*** TASK MATERIAL ***

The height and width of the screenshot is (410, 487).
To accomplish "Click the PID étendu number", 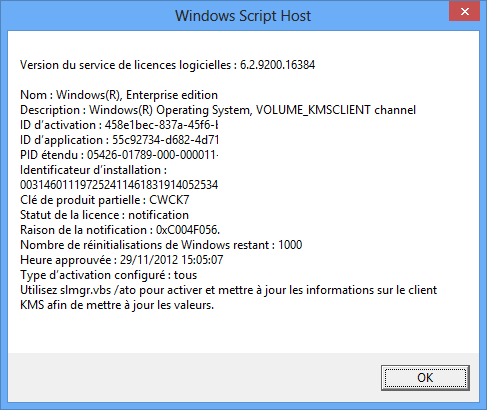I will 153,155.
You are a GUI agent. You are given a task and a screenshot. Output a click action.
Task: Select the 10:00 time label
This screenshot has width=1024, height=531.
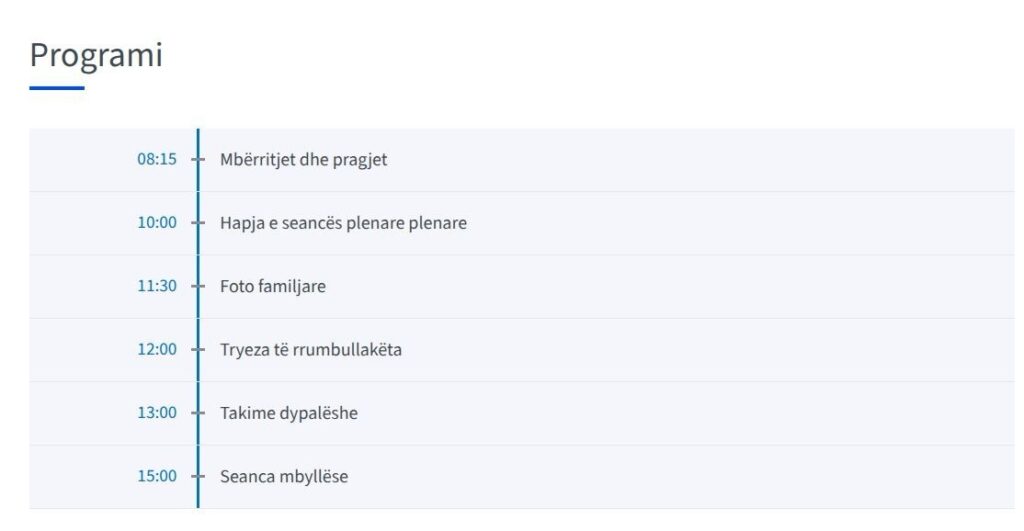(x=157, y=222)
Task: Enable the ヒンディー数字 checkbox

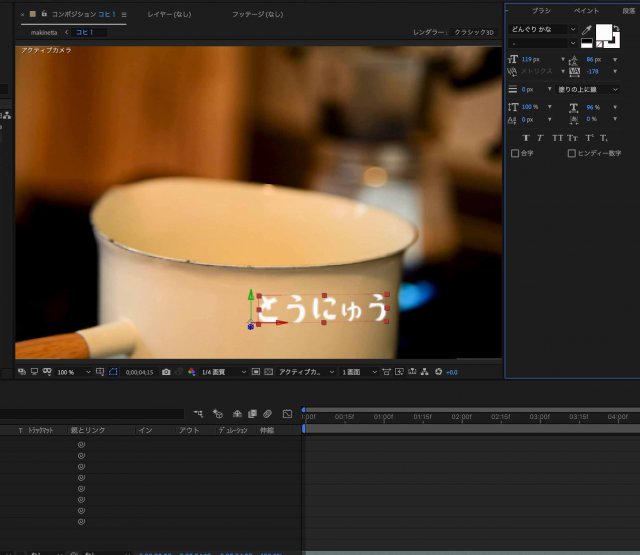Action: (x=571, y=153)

*** End of TASK MATERIAL ***
*** TASK MATERIAL ***

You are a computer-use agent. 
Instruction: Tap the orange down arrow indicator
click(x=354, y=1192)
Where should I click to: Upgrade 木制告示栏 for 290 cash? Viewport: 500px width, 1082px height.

*** End of TASK MATERIAL ***

(EXERCISE PROMPT):
Every line with the word "agent" in it should be copied from the listing above.

(ANSWER FOR THIS EXERCISE):
You are a GUI agent. You are given a task and a screenshot. Output a click action.
You are a computer-use agent. 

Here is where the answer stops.